Within the records below is a range that opens at the line with "Task: Click the help icon beside 説明" and closes at the line with "The image size is (1568, 696).". Return that range word for word, both ends included, and only that range.

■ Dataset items
>>>
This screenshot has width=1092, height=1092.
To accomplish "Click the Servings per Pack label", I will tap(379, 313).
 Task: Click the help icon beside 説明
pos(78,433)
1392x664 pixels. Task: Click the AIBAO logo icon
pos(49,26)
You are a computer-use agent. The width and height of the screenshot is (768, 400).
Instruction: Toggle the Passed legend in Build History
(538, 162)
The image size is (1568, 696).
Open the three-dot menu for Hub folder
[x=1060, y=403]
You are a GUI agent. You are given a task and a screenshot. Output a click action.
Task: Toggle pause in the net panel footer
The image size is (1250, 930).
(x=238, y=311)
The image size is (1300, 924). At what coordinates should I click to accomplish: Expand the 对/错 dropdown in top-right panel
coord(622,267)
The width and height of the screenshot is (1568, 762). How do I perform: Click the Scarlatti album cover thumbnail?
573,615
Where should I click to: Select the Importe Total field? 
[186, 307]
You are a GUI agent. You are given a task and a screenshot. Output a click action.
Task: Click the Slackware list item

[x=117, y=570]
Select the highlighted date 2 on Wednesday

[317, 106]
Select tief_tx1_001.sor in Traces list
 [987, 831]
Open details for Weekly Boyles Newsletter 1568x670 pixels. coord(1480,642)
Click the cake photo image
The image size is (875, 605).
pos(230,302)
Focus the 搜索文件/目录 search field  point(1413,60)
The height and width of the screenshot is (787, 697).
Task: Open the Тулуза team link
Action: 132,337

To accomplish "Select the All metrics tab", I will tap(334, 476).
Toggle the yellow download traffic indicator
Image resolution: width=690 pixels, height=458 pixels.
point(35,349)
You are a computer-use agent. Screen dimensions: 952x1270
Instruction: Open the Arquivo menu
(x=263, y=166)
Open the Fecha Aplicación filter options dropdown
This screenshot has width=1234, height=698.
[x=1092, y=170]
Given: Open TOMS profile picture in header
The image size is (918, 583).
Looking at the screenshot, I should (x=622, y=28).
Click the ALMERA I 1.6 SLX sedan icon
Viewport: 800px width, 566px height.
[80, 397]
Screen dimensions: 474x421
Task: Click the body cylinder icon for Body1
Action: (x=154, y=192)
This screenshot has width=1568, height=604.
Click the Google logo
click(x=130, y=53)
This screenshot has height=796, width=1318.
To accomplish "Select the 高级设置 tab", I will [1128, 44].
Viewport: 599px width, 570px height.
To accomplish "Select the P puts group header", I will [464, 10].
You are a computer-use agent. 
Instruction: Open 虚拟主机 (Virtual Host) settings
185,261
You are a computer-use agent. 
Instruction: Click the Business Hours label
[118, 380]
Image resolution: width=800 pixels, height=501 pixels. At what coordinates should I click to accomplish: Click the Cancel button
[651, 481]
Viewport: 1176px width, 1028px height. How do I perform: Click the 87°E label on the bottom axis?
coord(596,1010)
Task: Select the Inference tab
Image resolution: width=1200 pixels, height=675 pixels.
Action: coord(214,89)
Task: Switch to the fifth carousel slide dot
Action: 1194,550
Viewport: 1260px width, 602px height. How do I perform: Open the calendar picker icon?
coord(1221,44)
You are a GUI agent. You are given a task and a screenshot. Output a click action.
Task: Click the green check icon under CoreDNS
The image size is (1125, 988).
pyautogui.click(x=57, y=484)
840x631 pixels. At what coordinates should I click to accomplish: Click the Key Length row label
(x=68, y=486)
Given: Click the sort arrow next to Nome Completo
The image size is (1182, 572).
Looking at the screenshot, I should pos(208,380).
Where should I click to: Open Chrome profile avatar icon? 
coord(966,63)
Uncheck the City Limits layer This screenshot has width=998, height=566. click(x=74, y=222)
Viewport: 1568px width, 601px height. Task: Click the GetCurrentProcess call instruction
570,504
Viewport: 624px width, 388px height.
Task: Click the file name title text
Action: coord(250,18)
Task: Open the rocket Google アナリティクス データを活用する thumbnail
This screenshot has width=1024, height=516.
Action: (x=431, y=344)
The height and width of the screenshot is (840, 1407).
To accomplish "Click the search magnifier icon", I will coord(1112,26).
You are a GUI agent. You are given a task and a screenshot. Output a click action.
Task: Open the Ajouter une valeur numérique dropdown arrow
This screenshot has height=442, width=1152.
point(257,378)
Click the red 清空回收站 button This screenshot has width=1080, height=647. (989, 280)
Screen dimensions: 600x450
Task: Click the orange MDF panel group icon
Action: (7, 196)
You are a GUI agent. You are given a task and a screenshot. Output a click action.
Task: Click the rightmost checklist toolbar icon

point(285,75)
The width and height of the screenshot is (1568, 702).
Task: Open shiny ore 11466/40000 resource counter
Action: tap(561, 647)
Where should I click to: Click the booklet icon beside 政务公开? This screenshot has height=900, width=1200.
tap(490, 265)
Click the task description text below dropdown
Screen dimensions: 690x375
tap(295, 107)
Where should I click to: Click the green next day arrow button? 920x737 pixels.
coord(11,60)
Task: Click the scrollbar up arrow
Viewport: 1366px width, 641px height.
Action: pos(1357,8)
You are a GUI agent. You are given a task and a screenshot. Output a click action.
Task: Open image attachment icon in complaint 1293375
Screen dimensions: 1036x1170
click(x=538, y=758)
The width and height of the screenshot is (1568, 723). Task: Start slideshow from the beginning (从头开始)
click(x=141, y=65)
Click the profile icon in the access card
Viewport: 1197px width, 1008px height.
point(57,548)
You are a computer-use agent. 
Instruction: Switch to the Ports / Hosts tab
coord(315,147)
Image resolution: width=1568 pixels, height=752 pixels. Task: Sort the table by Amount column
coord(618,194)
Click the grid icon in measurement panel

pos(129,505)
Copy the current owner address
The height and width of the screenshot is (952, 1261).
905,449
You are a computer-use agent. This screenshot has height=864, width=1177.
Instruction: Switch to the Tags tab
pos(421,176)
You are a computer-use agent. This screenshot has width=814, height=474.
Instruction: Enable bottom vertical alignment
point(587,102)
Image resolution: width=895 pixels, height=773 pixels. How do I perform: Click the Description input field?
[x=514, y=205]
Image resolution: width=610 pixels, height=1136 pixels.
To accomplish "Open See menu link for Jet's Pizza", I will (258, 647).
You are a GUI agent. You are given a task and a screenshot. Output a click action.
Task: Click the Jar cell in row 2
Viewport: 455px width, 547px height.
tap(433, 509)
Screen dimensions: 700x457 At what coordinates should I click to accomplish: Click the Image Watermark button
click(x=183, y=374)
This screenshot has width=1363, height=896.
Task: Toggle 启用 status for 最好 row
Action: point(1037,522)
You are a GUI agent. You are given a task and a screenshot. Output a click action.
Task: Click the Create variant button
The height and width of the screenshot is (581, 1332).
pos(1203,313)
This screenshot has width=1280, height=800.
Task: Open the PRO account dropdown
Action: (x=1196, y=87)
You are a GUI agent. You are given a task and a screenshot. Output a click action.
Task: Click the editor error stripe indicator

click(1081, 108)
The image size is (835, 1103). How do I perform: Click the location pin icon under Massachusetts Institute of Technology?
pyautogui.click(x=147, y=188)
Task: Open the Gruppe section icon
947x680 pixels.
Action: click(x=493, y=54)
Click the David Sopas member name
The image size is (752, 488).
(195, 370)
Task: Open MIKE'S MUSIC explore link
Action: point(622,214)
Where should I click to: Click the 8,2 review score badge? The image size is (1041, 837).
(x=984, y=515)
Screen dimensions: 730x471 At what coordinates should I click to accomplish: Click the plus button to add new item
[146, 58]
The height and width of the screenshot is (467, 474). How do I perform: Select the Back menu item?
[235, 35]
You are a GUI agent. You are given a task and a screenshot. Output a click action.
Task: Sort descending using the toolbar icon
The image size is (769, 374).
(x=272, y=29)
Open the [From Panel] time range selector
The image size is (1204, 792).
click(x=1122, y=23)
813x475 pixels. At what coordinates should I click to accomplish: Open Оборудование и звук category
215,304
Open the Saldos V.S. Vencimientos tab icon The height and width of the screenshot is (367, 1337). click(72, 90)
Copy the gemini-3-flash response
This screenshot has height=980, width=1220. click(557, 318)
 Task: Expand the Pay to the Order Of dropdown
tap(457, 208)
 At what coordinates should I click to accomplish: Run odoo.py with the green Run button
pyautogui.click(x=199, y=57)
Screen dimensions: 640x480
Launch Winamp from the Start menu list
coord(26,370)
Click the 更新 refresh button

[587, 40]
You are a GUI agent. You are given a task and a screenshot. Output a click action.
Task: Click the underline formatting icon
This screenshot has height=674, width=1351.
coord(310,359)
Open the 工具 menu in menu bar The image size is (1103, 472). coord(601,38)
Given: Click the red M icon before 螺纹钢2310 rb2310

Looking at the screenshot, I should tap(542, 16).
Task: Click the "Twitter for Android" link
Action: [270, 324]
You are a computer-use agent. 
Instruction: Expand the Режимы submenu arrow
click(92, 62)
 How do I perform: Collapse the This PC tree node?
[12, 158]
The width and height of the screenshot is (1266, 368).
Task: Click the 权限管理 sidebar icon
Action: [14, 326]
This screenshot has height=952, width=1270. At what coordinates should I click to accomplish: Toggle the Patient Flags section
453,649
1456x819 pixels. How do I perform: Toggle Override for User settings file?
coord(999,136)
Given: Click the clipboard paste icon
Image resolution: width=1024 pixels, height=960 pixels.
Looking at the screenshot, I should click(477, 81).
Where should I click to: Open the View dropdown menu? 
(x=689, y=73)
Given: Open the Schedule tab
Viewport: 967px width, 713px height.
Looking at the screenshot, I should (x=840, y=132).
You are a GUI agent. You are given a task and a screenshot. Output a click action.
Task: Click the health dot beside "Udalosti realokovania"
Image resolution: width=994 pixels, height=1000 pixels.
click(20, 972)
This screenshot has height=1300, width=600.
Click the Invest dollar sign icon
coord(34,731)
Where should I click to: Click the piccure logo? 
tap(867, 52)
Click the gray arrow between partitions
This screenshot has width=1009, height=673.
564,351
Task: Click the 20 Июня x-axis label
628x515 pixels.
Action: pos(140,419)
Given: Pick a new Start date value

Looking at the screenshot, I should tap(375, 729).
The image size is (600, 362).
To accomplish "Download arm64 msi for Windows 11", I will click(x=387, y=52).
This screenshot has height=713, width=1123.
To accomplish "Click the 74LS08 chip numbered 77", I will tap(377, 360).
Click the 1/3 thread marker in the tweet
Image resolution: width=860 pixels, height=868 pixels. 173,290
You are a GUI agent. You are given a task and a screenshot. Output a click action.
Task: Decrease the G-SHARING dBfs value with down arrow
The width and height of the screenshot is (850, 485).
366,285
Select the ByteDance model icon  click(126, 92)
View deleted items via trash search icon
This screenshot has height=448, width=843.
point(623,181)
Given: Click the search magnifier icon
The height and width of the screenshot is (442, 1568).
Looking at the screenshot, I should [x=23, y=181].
<<<
■ The answer
 Task: Click the help icon beside 説明
pos(78,433)
1392x664 pixels. Task: Click the AIBAO logo icon
pos(49,26)
You are a computer-use agent. The width and height of the screenshot is (768, 400).
Instruction: Toggle the Passed legend in Build History
(538, 162)
The image size is (1568, 696).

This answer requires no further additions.